AAA chemicals is where I was ordering it online, until Vicki told me they're located in Pasadena- now i just drive up and get it in bulk


----------



## nightskyfarm (Sep 7, 2009)

Some True Value Hardware stores carry lye. Mine orders me a case when I need it and even gives me an extra 15% off - Plus no shipping charges.


----------



## Huminbird (Jul 22, 2008)

I buy mine at a winery shop. I can get it for less than half of what I have to pay at other places. I guess it is used to clean floors and clean out their machines and equipment between pressings and such. 
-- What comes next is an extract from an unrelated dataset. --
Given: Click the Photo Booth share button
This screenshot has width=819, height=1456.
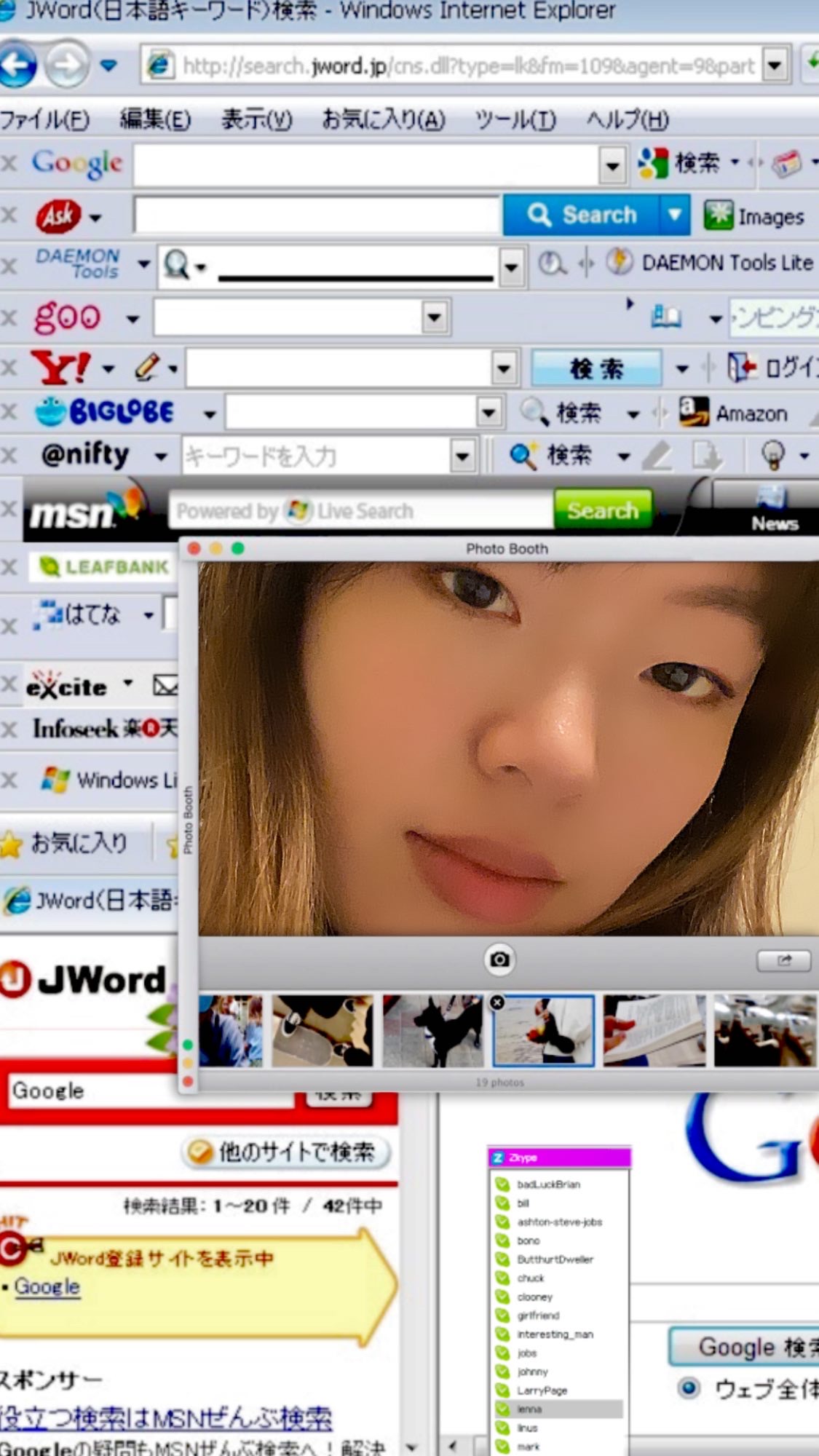Looking at the screenshot, I should tap(783, 960).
So, if you live in an area with very many winerys you will likely be able to find a shop that caters to them and that sells lye.

Good luck!


----------



## Lauralynn (Mar 19, 2009)

nightskyfarm said:


> Some True Value Hardware stores carry lye. Mine orders me a case when I need it and even gives me an extra 15% off - Plus no shipping charges.
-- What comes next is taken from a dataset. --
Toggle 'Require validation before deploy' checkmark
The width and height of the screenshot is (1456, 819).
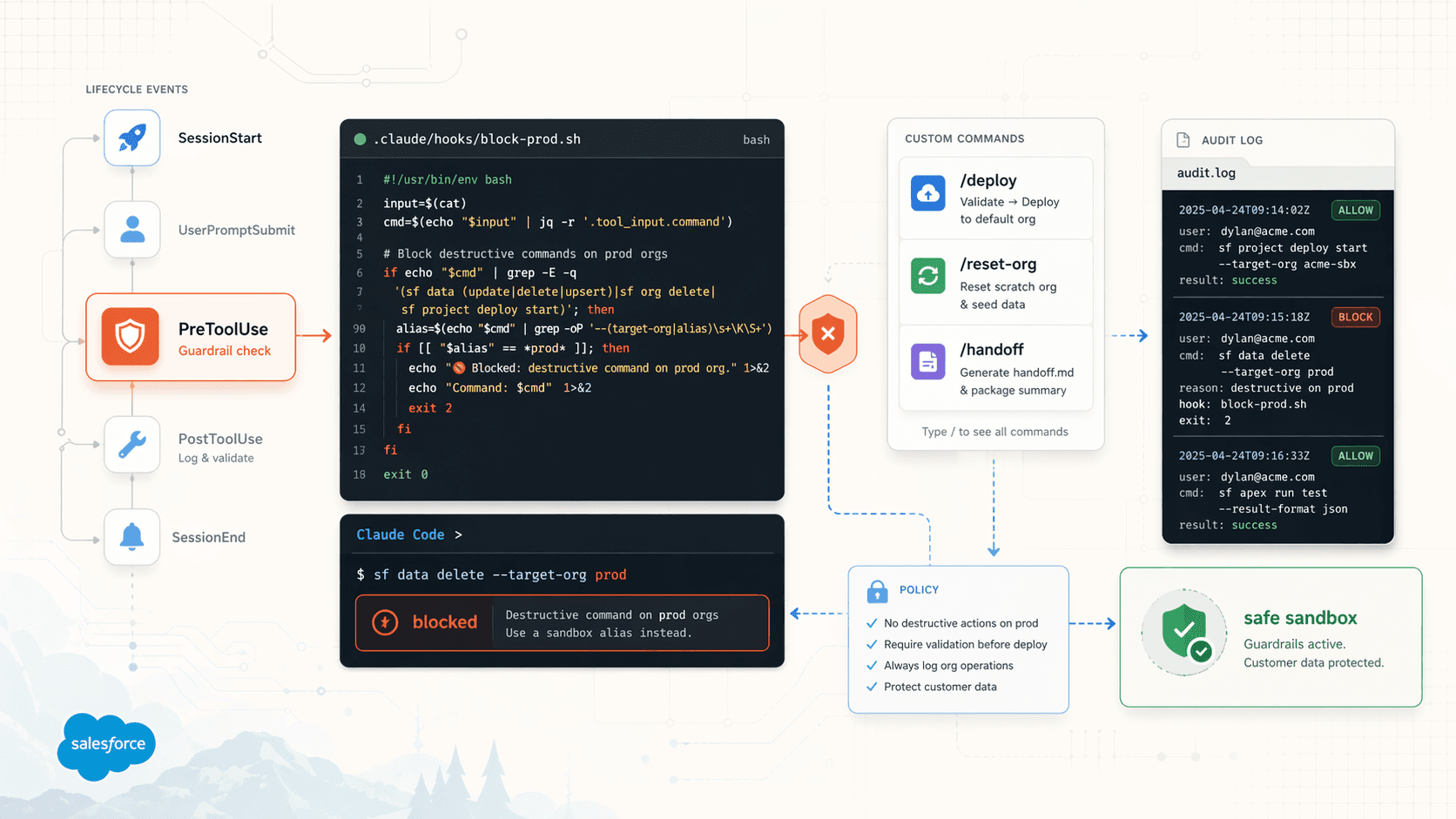[x=872, y=644]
I didn't event think of True Value, I've been going to Winchester for mine. I'll have to check price comparisons. I can go to Winchester when I visit my dad in the assisted living but a True Value is only 5 miles away from me.


----------



## BearKat0205 (Feb 16, 2011)

I was having a hard time finding lye as well. It was selling for something like $8.00 a pound.
A friend of mine told me about www.boyercorporation.com.
It has lye for 2.50 per pound if you buy 12
2 pound containers.


----------



## MF-Alpines (Mar 29, 2010)

BearKat0205 said:


> I was having a hard time finding lye as well. It was selling for something like $8.00 a pound.
> A friend of mine told me about www.boyercorporation.com.
> It has lye for 2.50 per pound if you buy 12
> 2 pound containers.


And it's only $55 for a 50 lb container, I think.


----------



## adillenal (Feb 6, 2009)

Our local Ace Hardware also stocks lye which I used when I first started making soap.


----------



## tmfinley (Feb 21, 2008)

FYI - I checked the Boyer Corporation out and the shipping is insane!!


----------



## adillenal (Feb 6, 2009)

Ingredients to Die For is in the East side of Austin off Springdale. You can pick up 50# for $60. I was surprised when I found out I drive almost right by it when I go to meetings in Austin and they have pickups iin the afternoon. Sure beats paying shipping when I am already in the neighborhood.


----------



## DostThouHaveMilk (Oct 25, 2007)

tmfinley said:


> FYI - I checked the Boyer Corporation out and the shipping is insane!!


 In the end, if you buy 12 2 pound cans from Boyer, you end up paying about $2.50 a pound (it has gone up recently). The place you listed, it ends up costing $3.19 a pound that includes a markdown of 20% and free shipping. More when it isn't marked down....
Most of the cost through Boyer is the shipping.


----------



## tmfinley (Feb 21, 2008)

adillenal said:


> Ingredients to Die For is in the East side of Austin off Springdale. You can pick up 50# for $60. I was surprised when I found out I drive almost right by it when I go to meetings in Austin and they have pickups iin the afternoon. Sure beats paying shipping when I am already in the neighborhood.


Ooh, thanks LaNell! That is $15 cheaper than where i have been getting it locally!


----------